Aimee Sueko Eng, one of three new Oakland Unified School District board members, decided to pursue public service following her interest in educational issues and her family’s legacy of political service. Starting this month, she assumes the role of board member representing District 2 of the school district, formerly represented by David Kakishiba.

Eng works as a senior program officer for the Thomas J. Long Foundation, a philanthropic organization that funds nonprofits in Alameda and Contra Costa counties. She oversees grantmaking and has been overseeing educational programs for the past year and-a-half there. Prior to that, she worked for two and-a-half years at On Lok, a San Francisco-based health care nonprofit and was a fellow for the David and Lucile Packard Foundation. When Kakishiba said he would not seek re-election, Eng said she saw the opportunity to run.

“As a funder I have been involved with the school districts for a number of years and had the opportunity to support a variety of programs,” she said. “But it’s exciting to step into a governance role.” Eng, who has a master’s degree in education policy from Stanford University, said she has always been passionate about education and said the new role was a “really great opportunity to leverage my background and serve my community.”

Eng, a Yonsei (fourth-generation Japanese American) and fifth-generation Chinese American, was born in Oakland. Her grandfather, Raymond Eng, became the first Chinese American to serve on Oakland’s city council in 1967. Her mother, a former high school math teacher for Mount Diablo Unified School District, is a Japanese American from Hawai‘i. Additionally, Eng served as the 2004 Northern California Cherry Blossom Queen.

Eng said her experience as queen helped her career. “I think it was not only a wonderful exposure to the Japanese American community, but a really rich leadership development experience because you’re meeting with elected officials and I’m doing a lot of public speaking,” she said. “I think it helped shape my professional trajectory.”

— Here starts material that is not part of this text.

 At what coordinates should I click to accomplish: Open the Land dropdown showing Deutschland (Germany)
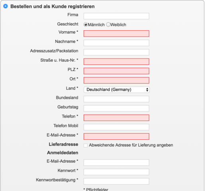coord(116,90)
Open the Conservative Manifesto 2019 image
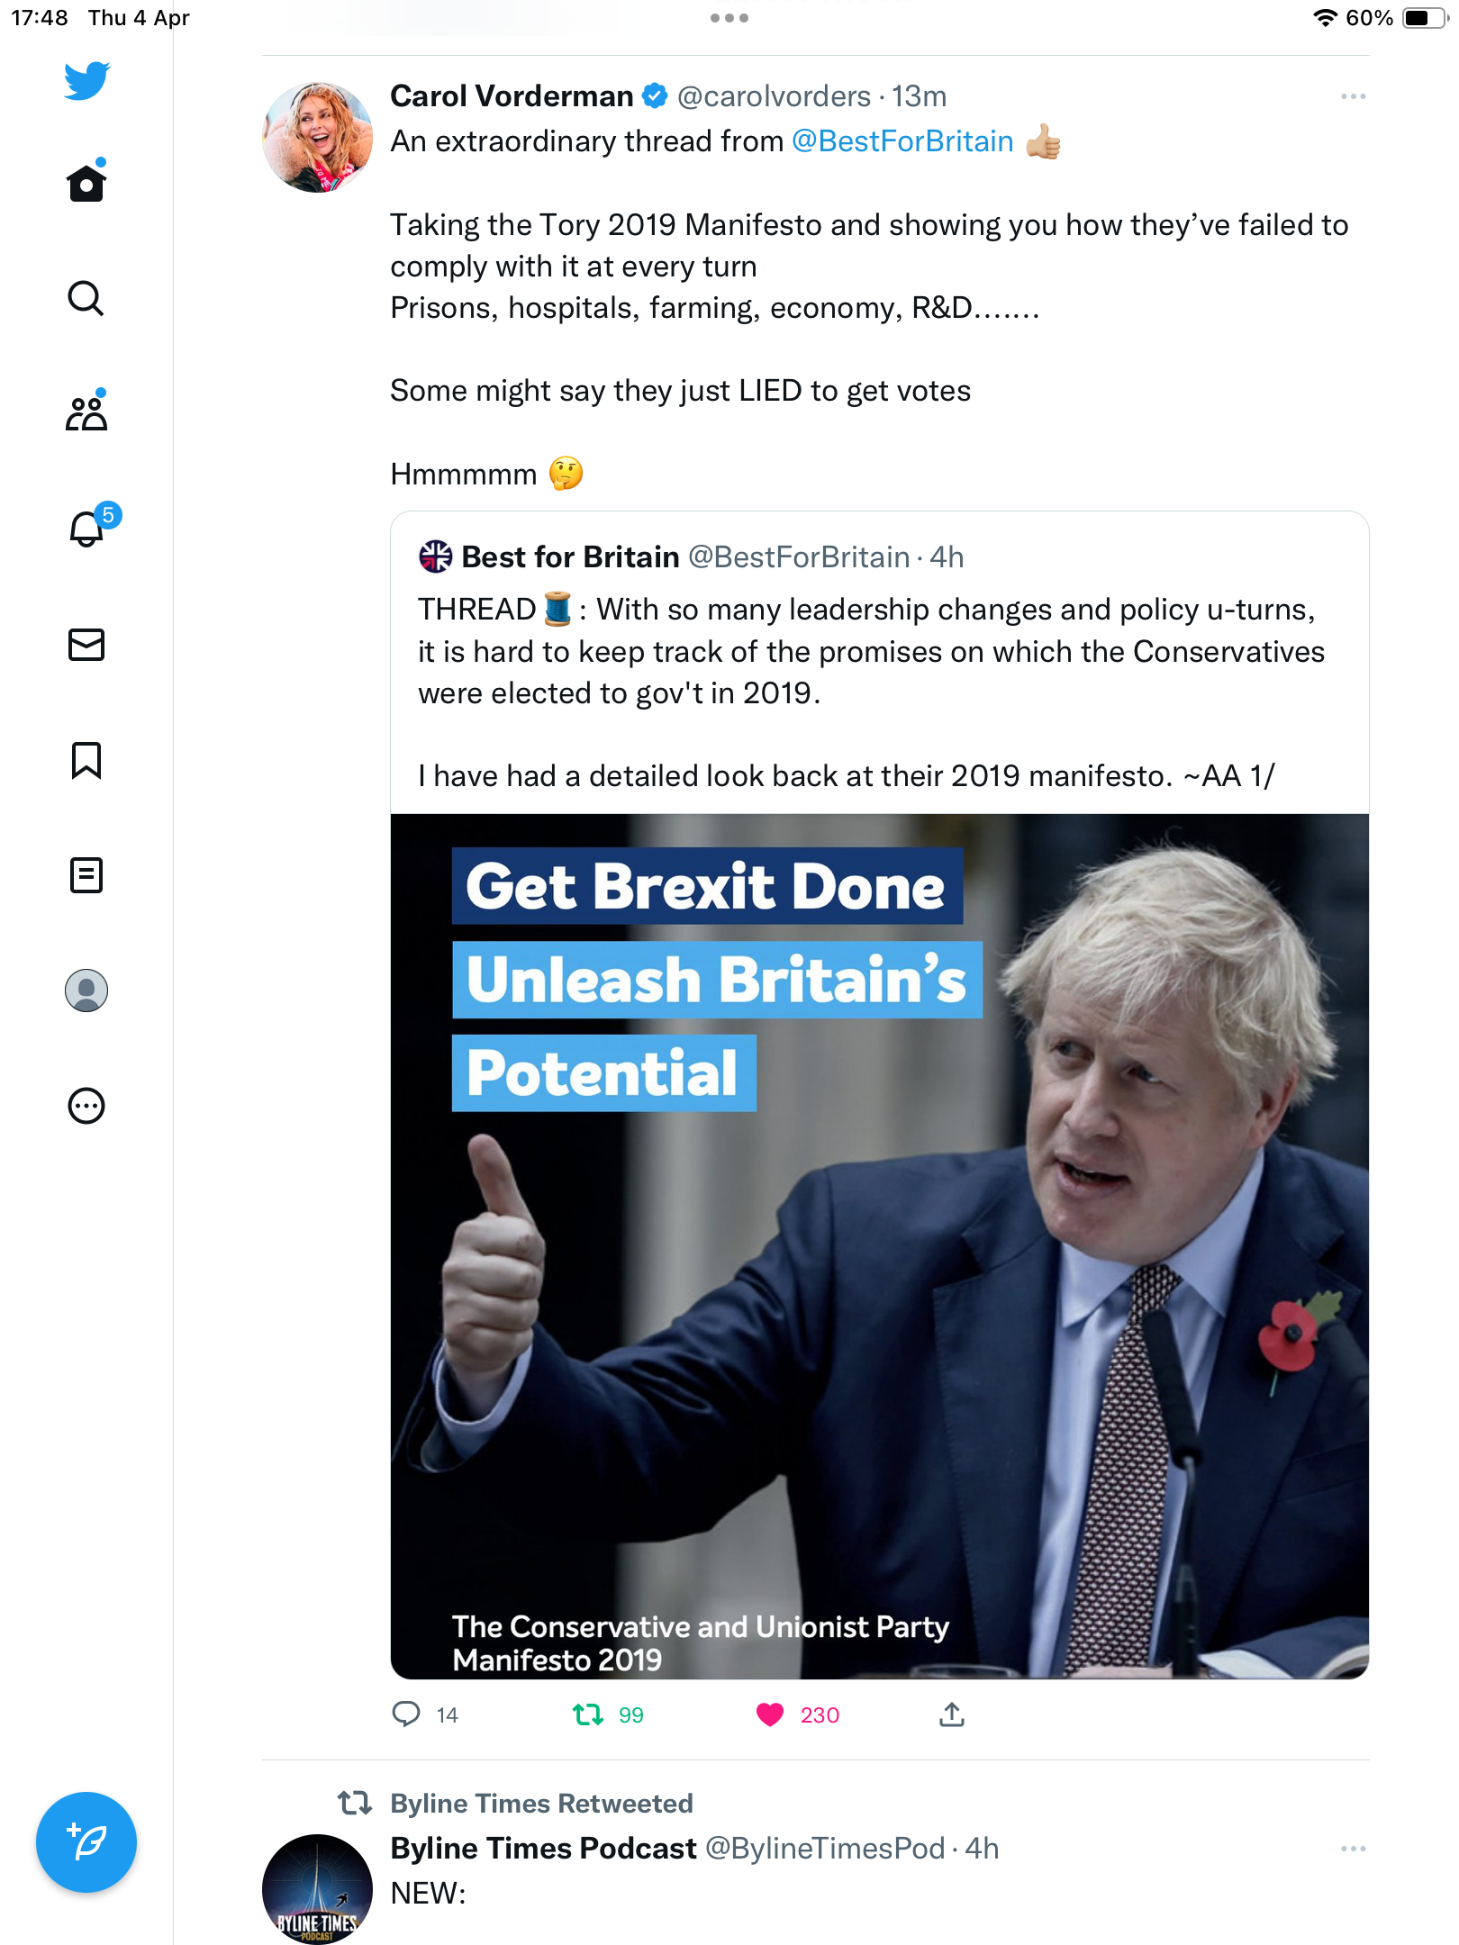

In reflecting upon her Japanese American heritage, Eng said the culture has influenced the type of leader she would like to be. “I think about humility, respect, loyalty. I had the opportunity to take the seat of David Kakishiba, he was an outstanding leader and mentor,” she said. “I met David last year. There’s essentially three new school board members out of seven. He’s been so generous with his time and resources to get the new school board members up to speed. He is, what I see as, a true leader and a very influential board member in the school board. Carrying forward his work is part of my role as well.”

Eng and her fellow board members, however, inherit tough challenges. Oakland has been plagued by financial and achievement related issues this past decade, with budget shortfalls in 2008 and coming under federal monitoring in 2012 regarding its disciplining of black students. For Eng, her biggest priority is improving the high dropout rate. 

Kakishiba, who was first elected to the school board in 2002 and served as board president from 2006 through 2008 and 2013 through 2014, said the dropout rate is a perennial issue. “Too many young people are not graduating high school. Too many are not prepared for college if they do graduate,” he said. “There’s not always a clear focus or a clear strategy about how to turn things around. But that’s the day to day, long term, as well as in-your-face challenge the school district has.” Kakishiba said the board must, in the short term, focus on allocating $13 million a year over the next 10 years from a recently passed parcel tax and turn around floundering schools, as well as teacher’s contracts.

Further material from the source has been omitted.